Advisories have been published by the Department of Homeland Security (DHS) and Medtronic, and the Food and Drug Administration (FDA) has issued a press release to warn the public about a high-severity flaw affecting MiniMed 508 and Paradigm series insulin pumps.
The vulnerability, classified as an improper access control issue and tracked as CVE-2019-10964, was identified by Medtronic based on earlier research conducted by Nathanael Paul, Jay Radcliffe and Barnaby Jack, and more recent findings from experts Billy Rios, Jonathan Butts and Jesse Young.

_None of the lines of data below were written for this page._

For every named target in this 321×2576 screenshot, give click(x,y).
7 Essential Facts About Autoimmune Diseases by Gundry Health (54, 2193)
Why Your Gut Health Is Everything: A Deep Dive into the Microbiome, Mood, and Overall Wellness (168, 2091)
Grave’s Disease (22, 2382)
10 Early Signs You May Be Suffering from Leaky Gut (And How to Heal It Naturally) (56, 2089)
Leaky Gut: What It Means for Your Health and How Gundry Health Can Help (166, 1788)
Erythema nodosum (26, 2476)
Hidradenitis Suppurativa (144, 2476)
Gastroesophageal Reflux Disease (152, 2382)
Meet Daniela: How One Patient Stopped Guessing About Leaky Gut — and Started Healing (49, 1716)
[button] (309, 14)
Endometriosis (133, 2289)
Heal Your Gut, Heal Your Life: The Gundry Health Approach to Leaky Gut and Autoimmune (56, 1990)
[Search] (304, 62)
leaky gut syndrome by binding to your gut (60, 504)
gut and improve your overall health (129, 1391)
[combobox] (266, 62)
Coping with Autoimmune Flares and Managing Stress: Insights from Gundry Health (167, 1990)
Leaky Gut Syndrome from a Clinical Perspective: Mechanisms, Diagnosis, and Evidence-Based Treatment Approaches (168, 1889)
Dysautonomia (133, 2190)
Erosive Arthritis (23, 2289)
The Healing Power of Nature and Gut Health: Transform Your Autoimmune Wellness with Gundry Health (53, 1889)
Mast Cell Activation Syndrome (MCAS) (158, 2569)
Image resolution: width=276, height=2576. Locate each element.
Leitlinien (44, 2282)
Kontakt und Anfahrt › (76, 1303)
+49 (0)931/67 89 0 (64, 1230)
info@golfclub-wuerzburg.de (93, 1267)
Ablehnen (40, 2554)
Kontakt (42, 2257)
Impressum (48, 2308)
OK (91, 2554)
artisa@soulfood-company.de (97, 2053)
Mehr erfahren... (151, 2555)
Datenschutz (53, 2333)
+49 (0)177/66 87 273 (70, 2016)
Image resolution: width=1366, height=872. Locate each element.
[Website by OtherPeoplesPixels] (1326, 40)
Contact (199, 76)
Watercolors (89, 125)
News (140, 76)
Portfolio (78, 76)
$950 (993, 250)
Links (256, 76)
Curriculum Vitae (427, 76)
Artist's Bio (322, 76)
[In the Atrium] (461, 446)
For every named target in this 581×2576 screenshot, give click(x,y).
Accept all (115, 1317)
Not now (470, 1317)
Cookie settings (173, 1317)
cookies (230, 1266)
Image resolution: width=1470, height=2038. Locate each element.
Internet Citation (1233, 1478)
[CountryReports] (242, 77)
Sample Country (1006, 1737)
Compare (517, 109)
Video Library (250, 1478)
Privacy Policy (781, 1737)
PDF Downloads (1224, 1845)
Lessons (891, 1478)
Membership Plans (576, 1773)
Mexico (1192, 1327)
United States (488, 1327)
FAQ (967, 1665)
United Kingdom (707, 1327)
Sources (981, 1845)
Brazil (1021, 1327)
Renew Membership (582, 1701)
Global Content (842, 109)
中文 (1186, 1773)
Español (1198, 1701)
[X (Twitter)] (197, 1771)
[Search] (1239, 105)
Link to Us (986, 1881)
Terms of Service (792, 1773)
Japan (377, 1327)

The flaw exists due to the fact that the impacted devices communicate with blood glucose meters, the remote controller and CareLink USB devices using a wireless RF protocol that does not properly implement authorization and authentication. An attacker who can intercept these communications can inject, replay or modify data, allowing them to change the device’s settings and control the delivery of insulin.
“The vulnerability allows a potential attacker with special technical skills and equipment to potentially send radiofrequency (RF) signals to a nearby insulin pump to change settings, impacting insulin delivery. This change could result in a patient experiencing hypoglycemia (if additional insulin is delivered) or hyperglycemia (if not enough insulin is delivered),” Medtronic warned.
The FDA says Medtronic has identified 4,000 patients in the United States that rely on the vulnerable pumps.
Medtronic’s advisory says the company is not aware of any instances where this vulnerability has been exploited and it recommends that patients and physicians continue using the devices. However, the company has advised patients in the United States to speak to their healthcare provider about replacing the device with a newer model that has better cybersecurity protections, such as the MiniMed 670G.
For individuals living outside the US and in countries where a newer pump model is not available, the vendor has advised customers to take precautions for preventing cyberattacks.
“Medtronic is unable to adequately update the MiniMed 508 and Paradigm insulin pumps with any software or patch to address the devices’ vulnerabilities,” the FDA noted.
The FDA press release says the affected insulin pumps are being “recalled,” but Medtronic representatives clarified for SecurityWeek that impacted devices are not required to be returned as the term “recall” has a different meaning in the medical device industry.
“In the medical device industry, the term ‘recall’ is used generally to cover a range of actions including, for example, customer or patient communications with additional instructions for use of the product or requests to return potentially impacted product,” Medtronic clarified.